The lack of adherence to available guidelines for carrying out imaging is not exclusive to oncology. A previous study showed a high prevalence of inappropriate use of medical imaging tests in clinical practice. This appropriateness depended not only on patient’s sociodemographic and clinical characteristics but also on the referring physician (76). Therefore, poor adherence to the available guidelines could suggest lack of awareness or disagreement with the available guidelines. In this sense, according to a previous survey, nearly 80% of clinicians had never heard of the European recommendations on reducing radiation exposure associated with imaging tests (77).
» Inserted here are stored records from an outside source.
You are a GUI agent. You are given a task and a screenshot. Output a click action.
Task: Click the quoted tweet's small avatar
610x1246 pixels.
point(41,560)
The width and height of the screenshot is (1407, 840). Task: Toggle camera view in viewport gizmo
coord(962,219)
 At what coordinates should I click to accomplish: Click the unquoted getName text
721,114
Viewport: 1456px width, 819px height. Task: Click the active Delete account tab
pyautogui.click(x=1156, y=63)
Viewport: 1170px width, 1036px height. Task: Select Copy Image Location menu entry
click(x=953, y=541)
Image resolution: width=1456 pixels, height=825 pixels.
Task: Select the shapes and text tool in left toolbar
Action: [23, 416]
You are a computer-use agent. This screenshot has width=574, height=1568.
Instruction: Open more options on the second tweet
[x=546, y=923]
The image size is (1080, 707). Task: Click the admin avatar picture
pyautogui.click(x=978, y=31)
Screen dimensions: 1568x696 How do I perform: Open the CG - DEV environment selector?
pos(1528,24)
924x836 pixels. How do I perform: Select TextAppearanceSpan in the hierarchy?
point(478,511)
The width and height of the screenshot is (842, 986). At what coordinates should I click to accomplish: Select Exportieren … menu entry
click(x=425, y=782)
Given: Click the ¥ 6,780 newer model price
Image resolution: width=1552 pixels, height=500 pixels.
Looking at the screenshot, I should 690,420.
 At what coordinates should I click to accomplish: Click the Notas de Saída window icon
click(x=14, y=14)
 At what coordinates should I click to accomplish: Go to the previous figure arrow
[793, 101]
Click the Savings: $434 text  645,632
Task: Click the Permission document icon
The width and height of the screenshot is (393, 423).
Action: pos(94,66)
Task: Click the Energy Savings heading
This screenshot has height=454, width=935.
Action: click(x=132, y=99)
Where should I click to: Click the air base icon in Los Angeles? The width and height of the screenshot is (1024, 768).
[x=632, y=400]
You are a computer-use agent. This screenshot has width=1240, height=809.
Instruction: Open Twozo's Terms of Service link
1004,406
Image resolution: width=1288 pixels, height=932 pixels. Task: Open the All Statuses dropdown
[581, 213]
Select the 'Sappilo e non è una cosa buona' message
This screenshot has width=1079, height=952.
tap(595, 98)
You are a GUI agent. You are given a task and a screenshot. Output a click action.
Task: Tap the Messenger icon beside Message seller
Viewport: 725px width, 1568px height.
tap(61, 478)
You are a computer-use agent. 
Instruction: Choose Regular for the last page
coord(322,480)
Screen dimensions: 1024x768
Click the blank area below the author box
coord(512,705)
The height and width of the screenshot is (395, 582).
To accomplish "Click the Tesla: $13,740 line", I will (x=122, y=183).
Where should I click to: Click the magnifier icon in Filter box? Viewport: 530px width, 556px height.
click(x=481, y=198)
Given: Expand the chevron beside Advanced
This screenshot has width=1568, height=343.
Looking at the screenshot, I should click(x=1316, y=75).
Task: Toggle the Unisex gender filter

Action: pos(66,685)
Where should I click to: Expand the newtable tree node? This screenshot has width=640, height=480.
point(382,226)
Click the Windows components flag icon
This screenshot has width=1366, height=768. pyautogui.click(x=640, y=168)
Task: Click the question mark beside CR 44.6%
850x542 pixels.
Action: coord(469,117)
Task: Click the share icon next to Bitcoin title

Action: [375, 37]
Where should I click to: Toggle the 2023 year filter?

In recent years we have seen a move towards more patient-centered health care. Clinicians are encouraged to reinforce the role of the patient when making any clinical decision. The updated Fleischner Society guidelines now acknowledge patient preference as a factor that needs to be considered and can impact the frequency or interval length in surveillance of incidentally detected pulmonary nodules. Communication is key, and it is important to develop studies about how to effectively involve patients in decisions about their care and consider the type and format of the information presented (77). Patients tend to opt for further investigation even when risk is very low, so it will be essential to raise awareness about the potential risks associated with follow-up of small non-suspicious pulmonary nodules, while allowing some flexibility for situations where appeasing fear and anxiety of the patients may warrant a follow-up test. In addition, with the new treatment options, understanding patients’ preferences regarding different strategies is essential. A previous study showed that in patients with early-stage lung cancer, maintaining independence and quality of life were more highly valued than survival or cancer recurrence (78).
Although progress in prevention, early detection, treatment, and surveillance has improved survival, lung cancer is still a major public health burden worldwide. With the implementation of screening programs and the increasing sensitivity of imaging tests, pulmonary nodules are more frequently detected. To reduce the use of unnecessary tests and reduce the probability of overdiagnosis, several guidelines are available. In addition, and given the increasing number of lung cancer survivors, further real-world research on imaging tests for staging and surveillance is needed to improve the accuracy of the available guidelines. Lastly, efforts are needed to improve clinicians’ awareness on available recommendations and to increase the communication with the patient.
Conflict of Interest: The authors declare no potential conflict of interest with respect to research, authorship and/or publication of this chapter.